The Company They Keep: C. S. Lewis and J. R. R. Tolkien as Writers in Community
- Cover of the first edition
- Author: Diana Pavlac Glyer
- Language: English
- Subject: J.R.R. Tolkien, C.S. Lewis, Charles Williams, Inklings
- Genre: Non-fiction; Literary history
- Publisher: Kent State University Press
- Publication date: March 1, 2007
- Pages: 293 (hardcover)
- ISBN: 978-0-87338-890-0
- OCLC: 70265586
- Dewey Decimal: 823/.912 B 22
- LC Class: PR6023.E926 Z6642 2007

= The Company They Keep =

2007 book by Diana Pavlac Glyer

The Company They Keep: C. S. Lewis and J. R. R. Tolkien as Writers in Community (2007) is a non-fiction book written by Diana Pavlac Glyer, an Inklings scholar and English professor at Azusa Pacific University. The Company They Keep challenges the commonly held belief that the Inklings did not influence each other through a detailed and engaging examination of both published and unpublished works, papers, and letters written by J.R.R. Tolkien, C.S. Lewis, Charles Williams, Owen Barfield, Warren Lewis and the lesser-known writers who comprised the Inklings.
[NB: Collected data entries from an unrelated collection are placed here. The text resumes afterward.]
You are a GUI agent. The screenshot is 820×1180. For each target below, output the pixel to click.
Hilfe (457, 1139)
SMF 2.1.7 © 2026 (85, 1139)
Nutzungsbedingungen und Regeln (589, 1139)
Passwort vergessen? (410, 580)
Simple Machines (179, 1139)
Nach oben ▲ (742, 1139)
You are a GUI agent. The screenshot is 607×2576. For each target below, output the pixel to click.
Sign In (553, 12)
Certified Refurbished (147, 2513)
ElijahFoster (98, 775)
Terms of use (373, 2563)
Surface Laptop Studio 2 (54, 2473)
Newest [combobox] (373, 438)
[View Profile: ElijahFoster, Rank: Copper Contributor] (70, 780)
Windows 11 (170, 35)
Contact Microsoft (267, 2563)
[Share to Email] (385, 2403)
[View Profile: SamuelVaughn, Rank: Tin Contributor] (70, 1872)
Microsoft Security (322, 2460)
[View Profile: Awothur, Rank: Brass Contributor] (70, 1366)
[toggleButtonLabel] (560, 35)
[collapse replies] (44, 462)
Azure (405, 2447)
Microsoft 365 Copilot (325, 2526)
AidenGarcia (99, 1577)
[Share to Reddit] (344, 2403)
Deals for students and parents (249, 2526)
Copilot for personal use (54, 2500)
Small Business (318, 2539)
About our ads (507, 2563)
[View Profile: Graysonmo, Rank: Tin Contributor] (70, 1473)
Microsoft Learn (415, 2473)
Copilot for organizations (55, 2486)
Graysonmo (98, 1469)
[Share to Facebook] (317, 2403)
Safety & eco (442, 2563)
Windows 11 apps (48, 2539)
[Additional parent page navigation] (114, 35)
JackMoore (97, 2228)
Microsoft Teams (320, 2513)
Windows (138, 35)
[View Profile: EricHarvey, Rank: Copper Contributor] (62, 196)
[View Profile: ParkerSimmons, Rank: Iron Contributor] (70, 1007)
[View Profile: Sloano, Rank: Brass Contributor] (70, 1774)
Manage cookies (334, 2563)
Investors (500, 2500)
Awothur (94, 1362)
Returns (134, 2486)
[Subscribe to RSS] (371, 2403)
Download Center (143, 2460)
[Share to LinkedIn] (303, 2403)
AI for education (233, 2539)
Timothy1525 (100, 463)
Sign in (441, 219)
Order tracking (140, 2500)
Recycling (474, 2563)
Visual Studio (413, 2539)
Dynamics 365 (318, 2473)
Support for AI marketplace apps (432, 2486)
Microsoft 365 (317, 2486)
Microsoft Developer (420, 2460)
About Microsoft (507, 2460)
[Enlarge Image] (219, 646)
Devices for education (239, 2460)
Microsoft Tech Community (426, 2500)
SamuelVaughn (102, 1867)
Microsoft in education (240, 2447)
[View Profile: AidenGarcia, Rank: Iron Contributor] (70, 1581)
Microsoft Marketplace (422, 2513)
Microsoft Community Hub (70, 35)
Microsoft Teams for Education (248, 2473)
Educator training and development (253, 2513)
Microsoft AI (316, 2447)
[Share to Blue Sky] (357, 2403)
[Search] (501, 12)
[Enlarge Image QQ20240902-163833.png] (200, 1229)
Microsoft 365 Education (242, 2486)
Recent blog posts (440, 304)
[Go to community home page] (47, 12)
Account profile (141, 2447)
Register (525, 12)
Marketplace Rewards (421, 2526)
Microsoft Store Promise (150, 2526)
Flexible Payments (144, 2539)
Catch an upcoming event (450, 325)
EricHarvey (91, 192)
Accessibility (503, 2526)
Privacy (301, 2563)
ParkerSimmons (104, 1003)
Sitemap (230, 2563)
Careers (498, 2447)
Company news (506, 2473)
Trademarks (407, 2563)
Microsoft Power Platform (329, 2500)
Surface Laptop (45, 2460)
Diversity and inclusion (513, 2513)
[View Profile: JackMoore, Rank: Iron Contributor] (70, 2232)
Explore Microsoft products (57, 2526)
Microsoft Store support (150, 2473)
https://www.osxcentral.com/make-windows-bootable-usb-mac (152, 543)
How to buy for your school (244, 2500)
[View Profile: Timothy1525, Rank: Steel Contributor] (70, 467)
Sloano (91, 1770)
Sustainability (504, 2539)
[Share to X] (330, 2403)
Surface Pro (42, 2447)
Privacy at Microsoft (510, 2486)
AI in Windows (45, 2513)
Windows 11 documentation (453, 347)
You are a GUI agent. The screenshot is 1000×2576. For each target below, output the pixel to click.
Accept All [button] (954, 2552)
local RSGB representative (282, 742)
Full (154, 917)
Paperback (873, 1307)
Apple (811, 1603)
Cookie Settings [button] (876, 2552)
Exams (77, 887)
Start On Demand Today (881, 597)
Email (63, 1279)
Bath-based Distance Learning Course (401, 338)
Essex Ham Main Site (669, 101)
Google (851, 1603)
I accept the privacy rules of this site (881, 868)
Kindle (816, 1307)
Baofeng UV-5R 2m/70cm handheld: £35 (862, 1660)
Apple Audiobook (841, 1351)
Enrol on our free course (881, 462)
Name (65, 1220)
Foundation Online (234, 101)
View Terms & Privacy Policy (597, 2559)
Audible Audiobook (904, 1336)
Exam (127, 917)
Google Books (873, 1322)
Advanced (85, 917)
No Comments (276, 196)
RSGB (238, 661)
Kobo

Dr. Glyer provides the historical context for C.S. Lewis' famous statement that one doesn't influence Tolkien, one "might as well try to influence a bandersnatch!" and examines the ways the Inklings both inspired and provoked each other into writing better, more distinctly individual works than they would have without the group.

== Awards ==
The Company They Keep: C. S. Lewis and J. R. R. Tolkien as Writers in Community is the winner of the 2008 Mythopoeic Scholarship Award in Inklings Studies; and the NETS 2006/2007 Imperishable Flame Award. It was also nominated for the Hugo Award for Best Related Book at Denvention 3, the 66th World Science Fiction Convention, held in Denver, Colorado.